While the number of recommendations no longer factors into your completeness score, having at least 2-3 recommendations adds credibility to your profile and allows you to apply to certain opportunities on LinkedIn’s job board. Aim to include a mix of recommendations that show various working relationships with peers, supervisors, clients, or direct reports.
You can request a recommendation from any of your first-degree connections using LinkedIn’s form. Your connections must submit the recommendation through their own account at which point you will be asked to approve it before appearing on your live profile.
You can upload media and other files – such as letters of recommendation or references, but only within the summary or experience sections. If you have examples of your work, these would also be good places to highlight those or provide a link to a portfolio or other site.

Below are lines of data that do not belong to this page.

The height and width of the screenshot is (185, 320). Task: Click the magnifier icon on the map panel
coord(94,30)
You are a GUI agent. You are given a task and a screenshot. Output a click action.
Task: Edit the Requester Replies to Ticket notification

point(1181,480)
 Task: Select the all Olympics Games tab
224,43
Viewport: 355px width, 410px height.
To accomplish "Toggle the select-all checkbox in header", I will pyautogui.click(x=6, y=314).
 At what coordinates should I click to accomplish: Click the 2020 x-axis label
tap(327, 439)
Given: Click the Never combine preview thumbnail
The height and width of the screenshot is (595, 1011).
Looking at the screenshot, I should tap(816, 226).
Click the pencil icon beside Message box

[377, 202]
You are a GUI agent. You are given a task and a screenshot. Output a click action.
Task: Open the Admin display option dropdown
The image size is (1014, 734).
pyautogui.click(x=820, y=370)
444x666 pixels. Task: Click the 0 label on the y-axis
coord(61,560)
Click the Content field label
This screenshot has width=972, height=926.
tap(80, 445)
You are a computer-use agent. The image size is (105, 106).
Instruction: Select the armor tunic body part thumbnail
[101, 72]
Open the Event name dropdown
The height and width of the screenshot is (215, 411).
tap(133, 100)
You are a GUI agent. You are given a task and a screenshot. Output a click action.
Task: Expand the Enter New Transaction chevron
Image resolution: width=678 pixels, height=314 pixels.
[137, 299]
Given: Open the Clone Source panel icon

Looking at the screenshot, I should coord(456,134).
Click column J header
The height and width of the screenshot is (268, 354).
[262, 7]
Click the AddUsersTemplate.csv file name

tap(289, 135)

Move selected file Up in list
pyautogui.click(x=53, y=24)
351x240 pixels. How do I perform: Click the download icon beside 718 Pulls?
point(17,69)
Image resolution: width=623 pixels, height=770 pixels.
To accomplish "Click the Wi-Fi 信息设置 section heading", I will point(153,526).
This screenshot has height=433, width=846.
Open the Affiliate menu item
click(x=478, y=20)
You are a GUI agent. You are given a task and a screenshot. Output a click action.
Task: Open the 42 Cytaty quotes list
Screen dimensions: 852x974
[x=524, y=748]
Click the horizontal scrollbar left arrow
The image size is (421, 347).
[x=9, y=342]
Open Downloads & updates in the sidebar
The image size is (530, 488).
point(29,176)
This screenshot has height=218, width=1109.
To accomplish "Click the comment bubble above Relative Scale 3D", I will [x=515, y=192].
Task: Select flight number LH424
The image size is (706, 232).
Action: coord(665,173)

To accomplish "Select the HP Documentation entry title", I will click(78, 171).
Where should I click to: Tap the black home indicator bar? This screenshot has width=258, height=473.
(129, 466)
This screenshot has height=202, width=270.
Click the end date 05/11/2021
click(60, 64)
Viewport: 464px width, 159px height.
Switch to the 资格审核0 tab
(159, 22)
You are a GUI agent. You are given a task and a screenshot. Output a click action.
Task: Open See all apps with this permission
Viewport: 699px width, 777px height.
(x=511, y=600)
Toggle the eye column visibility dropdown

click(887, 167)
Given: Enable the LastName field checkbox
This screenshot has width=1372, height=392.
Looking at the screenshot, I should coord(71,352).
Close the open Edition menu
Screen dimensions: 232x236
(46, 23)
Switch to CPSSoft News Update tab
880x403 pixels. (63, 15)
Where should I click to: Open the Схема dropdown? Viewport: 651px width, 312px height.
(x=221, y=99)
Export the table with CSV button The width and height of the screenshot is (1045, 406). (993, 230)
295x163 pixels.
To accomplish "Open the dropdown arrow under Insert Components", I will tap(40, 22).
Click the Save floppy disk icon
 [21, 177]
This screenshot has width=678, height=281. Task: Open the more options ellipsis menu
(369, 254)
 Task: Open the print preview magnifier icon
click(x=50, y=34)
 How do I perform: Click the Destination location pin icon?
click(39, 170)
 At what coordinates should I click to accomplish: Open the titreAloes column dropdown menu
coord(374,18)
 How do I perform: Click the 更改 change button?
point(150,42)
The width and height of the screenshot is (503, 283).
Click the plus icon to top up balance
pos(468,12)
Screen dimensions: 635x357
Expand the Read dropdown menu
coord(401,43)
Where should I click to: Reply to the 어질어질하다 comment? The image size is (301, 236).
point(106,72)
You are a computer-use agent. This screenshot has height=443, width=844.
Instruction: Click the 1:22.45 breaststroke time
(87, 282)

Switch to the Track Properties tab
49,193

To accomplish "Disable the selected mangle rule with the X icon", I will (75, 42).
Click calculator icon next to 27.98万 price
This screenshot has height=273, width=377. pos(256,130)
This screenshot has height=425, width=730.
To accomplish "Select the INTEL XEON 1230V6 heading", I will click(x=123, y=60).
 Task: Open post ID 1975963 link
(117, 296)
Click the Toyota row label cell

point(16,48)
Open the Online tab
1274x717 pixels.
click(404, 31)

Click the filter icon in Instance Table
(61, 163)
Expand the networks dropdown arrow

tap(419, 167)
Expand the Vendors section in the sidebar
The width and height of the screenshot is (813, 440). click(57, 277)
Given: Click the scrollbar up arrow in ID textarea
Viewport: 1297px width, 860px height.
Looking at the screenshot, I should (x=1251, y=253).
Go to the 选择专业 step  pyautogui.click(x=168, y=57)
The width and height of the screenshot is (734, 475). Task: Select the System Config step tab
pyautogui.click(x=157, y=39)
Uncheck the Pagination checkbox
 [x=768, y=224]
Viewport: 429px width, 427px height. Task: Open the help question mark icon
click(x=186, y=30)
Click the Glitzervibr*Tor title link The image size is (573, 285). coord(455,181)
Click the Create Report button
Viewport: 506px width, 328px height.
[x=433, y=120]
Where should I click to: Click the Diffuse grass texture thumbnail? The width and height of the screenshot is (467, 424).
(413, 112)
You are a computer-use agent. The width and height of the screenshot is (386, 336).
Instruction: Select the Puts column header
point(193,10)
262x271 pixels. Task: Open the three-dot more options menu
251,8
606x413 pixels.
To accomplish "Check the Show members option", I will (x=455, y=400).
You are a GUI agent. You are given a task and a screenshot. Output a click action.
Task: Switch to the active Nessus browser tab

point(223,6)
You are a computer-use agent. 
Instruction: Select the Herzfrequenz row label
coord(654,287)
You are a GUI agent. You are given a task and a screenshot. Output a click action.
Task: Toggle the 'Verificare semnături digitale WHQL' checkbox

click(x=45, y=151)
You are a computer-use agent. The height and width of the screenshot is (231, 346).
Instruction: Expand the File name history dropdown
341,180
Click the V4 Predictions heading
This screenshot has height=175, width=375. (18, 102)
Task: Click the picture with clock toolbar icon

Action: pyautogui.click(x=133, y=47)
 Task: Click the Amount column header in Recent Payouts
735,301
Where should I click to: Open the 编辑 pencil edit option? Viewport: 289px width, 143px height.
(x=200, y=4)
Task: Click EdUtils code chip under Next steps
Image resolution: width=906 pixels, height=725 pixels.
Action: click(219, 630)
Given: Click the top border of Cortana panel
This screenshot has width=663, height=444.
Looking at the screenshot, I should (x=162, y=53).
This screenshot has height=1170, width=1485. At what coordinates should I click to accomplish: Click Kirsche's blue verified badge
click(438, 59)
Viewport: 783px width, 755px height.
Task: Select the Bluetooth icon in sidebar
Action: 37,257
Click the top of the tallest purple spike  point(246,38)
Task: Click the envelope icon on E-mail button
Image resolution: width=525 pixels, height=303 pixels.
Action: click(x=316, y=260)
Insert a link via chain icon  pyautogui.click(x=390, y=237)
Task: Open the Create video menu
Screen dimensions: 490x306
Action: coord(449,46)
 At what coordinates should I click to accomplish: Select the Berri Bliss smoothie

Can my LinkedIn Profile Replace a Resume?
Your LinkedIn profile is not designed to replace your resume but it should complement it as part of your job search tool kit. The goal is to create a consistent brand presence across all platforms. Both the resume and profile should communicate a similar message, with consistent titles and information so there’s no discrepancy between the two.
It is not uncommon for hiring managers and recruiters to cross-check an applicant’s resume with their LinkedIn profile, and vice-versa. Make sure that both your resume and profile remain up to date and in sync as far as your current role, previous positions, headline, summary, and skill sets – so that you’re putting your best foot forward.
Recruiters will also look at your activity on LinkedIn (and social media, in some cases) to see how active you are within your industry – whether that’s in group discussions, sharing relevant content, or following companies of interest in your field. To avoid any discrepancies, make sure your resume and LinkedIn profile are closely matched and speaking to the same qualifications, job titles, and audience.
Even if you’re not actively looking for jobs, having a polished, professional LinkedIn profile will increase your chances of standing out to hiring managers, enable you to cultivate and leverage valuable industry connections, and provide access to key job opportunities. It will immediately increase your visibility among like-minded peers while also strengthening the overall credibility of your personal brand.